**Your goal:**
All of the entries need to be set down exactly as they read.

↓↓↓

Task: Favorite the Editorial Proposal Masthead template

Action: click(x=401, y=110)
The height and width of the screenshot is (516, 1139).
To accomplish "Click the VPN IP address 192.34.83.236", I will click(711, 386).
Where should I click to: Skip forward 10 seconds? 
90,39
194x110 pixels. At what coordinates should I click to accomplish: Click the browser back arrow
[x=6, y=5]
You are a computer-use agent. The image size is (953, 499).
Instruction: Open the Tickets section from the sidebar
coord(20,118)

↑↑↑

**Answer section:**
Task: Favorite the Editorial Proposal Masthead template

Action: click(x=401, y=110)
The height and width of the screenshot is (516, 1139).
To accomplish "Click the VPN IP address 192.34.83.236", I will click(711, 386).
Where should I click to: Skip forward 10 seconds? 
90,39
194x110 pixels. At what coordinates should I click to accomplish: Click the browser back arrow
[x=6, y=5]
You are a computer-use agent. The image size is (953, 499).
Instruction: Open the Tickets section from the sidebar
coord(20,118)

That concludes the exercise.